• **Written instruction**
Copy the rows below word for word, from the line with "This screenshot has width=358, height=247." to the line with "click(175, 136)", including both of those lines.

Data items
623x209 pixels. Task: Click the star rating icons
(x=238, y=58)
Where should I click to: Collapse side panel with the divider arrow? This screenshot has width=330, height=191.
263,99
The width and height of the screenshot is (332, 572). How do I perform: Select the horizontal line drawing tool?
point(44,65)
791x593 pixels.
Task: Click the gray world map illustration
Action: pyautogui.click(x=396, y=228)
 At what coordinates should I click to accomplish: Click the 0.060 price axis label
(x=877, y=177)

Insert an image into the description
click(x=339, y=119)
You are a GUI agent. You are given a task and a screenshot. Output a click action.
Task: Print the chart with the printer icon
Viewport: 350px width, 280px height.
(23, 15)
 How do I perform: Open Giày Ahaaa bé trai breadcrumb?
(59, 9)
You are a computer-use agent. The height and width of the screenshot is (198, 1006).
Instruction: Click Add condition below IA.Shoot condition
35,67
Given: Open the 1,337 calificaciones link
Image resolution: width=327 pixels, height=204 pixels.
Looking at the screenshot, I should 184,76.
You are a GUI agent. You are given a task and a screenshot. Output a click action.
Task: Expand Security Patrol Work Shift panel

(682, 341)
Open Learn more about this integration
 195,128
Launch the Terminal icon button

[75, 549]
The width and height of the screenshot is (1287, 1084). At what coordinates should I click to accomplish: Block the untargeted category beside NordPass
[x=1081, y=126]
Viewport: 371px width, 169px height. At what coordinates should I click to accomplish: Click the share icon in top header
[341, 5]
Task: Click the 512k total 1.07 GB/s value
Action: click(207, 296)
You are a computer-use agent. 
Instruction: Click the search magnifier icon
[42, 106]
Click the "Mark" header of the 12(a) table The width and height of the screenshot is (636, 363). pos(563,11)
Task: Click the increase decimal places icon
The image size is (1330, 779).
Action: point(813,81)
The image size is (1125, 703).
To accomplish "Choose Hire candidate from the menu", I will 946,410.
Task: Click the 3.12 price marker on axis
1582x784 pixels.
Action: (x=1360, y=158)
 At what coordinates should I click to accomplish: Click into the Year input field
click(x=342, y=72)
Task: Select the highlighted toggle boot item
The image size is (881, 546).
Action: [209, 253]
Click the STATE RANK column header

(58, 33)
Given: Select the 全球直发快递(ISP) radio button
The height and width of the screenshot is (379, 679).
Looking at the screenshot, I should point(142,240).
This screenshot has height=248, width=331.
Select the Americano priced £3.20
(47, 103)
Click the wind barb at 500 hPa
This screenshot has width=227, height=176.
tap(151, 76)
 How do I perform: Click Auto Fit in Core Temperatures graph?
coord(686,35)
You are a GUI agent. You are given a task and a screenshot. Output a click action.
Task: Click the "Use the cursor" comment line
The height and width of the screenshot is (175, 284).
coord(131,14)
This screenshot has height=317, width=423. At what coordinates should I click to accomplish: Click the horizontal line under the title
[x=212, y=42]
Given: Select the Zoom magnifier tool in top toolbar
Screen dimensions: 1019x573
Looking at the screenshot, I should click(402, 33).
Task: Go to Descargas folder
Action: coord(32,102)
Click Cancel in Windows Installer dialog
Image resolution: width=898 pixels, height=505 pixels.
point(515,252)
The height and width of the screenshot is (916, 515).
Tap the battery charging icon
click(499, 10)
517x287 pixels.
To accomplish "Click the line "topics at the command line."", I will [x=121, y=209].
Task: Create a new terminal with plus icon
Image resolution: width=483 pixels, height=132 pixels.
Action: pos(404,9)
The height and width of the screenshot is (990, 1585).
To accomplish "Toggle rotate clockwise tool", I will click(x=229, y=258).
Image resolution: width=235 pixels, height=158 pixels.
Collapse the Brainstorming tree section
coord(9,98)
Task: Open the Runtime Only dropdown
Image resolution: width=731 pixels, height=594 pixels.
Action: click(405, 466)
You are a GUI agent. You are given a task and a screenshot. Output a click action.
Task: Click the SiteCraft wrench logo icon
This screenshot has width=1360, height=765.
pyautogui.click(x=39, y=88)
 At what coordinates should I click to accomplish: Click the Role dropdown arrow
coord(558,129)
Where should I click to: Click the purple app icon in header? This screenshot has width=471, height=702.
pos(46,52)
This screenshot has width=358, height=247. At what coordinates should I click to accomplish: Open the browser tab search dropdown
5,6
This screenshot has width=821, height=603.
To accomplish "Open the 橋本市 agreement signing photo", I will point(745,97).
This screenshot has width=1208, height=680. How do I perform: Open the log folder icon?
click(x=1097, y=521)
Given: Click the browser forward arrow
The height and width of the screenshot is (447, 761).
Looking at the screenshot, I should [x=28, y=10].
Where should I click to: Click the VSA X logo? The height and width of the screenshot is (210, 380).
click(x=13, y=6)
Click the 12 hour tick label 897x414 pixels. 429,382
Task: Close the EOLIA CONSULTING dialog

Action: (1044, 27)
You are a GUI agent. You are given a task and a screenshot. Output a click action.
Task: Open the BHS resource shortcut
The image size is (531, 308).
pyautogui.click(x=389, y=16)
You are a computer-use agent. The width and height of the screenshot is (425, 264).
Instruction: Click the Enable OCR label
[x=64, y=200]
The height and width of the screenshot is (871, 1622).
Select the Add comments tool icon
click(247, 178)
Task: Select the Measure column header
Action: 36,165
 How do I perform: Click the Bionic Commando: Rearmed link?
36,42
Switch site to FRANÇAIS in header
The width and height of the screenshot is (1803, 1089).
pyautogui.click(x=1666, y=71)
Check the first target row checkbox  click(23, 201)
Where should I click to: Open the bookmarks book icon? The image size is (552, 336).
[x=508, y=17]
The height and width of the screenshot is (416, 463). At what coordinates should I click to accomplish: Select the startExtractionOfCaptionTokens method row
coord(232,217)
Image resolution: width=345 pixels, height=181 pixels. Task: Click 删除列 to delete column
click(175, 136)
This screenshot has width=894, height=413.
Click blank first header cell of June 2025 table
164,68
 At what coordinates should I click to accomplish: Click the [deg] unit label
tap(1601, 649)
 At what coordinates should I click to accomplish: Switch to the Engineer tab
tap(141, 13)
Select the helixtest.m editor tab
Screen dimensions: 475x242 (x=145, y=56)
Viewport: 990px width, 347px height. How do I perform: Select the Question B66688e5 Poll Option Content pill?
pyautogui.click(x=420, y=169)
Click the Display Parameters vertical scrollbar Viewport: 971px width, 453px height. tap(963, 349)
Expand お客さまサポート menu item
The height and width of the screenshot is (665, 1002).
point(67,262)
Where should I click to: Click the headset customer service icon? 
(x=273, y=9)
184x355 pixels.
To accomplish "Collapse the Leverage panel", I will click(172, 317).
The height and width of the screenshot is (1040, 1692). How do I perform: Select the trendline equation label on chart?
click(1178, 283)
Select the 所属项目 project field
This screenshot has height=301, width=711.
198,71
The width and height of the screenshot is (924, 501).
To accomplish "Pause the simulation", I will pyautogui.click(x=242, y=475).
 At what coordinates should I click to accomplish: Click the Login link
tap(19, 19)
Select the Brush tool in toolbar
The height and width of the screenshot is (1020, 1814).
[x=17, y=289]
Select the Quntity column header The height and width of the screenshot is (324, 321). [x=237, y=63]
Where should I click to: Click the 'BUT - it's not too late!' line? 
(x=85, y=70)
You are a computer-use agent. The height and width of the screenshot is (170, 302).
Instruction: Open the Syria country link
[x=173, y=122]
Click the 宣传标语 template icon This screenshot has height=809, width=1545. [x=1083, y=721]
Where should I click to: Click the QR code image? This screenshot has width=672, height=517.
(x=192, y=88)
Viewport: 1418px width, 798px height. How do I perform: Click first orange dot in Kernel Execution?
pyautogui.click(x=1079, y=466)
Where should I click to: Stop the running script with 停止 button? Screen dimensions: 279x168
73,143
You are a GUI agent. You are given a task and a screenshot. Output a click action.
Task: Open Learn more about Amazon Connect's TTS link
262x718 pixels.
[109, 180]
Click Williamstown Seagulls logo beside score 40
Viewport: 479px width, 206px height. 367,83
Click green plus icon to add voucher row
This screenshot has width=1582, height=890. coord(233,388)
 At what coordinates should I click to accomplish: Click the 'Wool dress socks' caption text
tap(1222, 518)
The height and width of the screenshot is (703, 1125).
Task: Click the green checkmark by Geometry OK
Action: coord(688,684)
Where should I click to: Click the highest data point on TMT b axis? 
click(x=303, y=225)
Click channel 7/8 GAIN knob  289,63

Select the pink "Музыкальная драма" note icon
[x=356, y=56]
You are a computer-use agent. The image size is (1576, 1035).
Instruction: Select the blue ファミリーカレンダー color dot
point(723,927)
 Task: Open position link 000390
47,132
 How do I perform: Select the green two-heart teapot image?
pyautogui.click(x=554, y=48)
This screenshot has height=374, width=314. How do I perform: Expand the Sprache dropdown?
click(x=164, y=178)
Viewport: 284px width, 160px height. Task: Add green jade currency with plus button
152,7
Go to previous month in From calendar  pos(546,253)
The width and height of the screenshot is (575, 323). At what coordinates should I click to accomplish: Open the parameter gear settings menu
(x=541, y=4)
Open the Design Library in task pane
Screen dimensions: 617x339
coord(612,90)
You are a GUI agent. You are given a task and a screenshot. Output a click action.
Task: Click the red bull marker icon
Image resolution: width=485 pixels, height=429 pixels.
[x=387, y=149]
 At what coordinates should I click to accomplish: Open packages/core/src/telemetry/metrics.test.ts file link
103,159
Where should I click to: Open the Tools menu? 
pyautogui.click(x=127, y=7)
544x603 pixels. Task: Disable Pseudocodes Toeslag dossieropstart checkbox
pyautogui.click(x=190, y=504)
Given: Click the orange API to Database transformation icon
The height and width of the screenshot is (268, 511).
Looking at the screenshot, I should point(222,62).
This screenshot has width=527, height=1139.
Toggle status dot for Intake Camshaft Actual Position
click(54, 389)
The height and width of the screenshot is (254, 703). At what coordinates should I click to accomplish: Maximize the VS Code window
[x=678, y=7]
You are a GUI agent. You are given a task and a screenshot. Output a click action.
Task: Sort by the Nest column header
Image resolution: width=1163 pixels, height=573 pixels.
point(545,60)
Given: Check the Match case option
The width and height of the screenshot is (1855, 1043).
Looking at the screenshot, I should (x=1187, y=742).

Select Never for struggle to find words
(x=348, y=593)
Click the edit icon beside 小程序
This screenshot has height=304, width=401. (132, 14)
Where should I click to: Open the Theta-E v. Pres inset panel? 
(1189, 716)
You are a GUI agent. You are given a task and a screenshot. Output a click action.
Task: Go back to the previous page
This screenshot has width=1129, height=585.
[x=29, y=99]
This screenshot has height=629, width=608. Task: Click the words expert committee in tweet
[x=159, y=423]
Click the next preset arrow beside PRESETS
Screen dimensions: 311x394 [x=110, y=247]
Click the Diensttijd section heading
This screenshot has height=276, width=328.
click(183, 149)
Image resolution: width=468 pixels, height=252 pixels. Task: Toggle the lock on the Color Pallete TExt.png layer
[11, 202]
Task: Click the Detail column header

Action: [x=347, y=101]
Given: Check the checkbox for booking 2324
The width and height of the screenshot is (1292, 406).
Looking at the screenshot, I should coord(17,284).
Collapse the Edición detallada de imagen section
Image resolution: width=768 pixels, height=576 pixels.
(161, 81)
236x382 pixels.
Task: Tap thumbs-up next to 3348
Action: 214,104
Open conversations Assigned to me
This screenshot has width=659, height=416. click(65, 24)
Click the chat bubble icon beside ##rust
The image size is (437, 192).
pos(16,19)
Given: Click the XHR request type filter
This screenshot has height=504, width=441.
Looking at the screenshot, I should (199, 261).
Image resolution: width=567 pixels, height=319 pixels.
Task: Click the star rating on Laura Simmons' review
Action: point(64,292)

• **Written solution**
This screenshot has width=358, height=247. At what coordinates should I click to accomplish: Open the browser tab search dropdown
5,6
This screenshot has width=821, height=603.
To accomplish "Open the 橋本市 agreement signing photo", I will point(745,97).
This screenshot has width=1208, height=680. How do I perform: Open the log folder icon?
click(x=1097, y=521)
Given: Click the browser forward arrow
The height and width of the screenshot is (447, 761).
Looking at the screenshot, I should [x=28, y=10].
Where should I click to: Click the VSA X logo? The height and width of the screenshot is (210, 380).
click(x=13, y=6)
Click the 12 hour tick label 897x414 pixels. 429,382
Task: Close the EOLIA CONSULTING dialog

Action: (1044, 27)
You are a GUI agent. You are given a task and a screenshot. Output a click action.
Task: Open the BHS resource shortcut
The image size is (531, 308).
pyautogui.click(x=389, y=16)
You are a computer-use agent. The width and height of the screenshot is (425, 264).
Instruction: Click the Enable OCR label
[x=64, y=200]
The height and width of the screenshot is (871, 1622).
Select the Add comments tool icon
click(247, 178)
Task: Select the Measure column header
Action: 36,165
 How do I perform: Click the Bionic Commando: Rearmed link?
36,42
Switch site to FRANÇAIS in header
The width and height of the screenshot is (1803, 1089).
pyautogui.click(x=1666, y=71)
Check the first target row checkbox  click(23, 201)
Where should I click to: Open the bookmarks book icon? The image size is (552, 336).
[x=508, y=17]
The height and width of the screenshot is (416, 463). At what coordinates should I click to accomplish: Select the startExtractionOfCaptionTokens method row
coord(232,217)
Image resolution: width=345 pixels, height=181 pixels. Task: Click 删除列 to delete column
click(175, 136)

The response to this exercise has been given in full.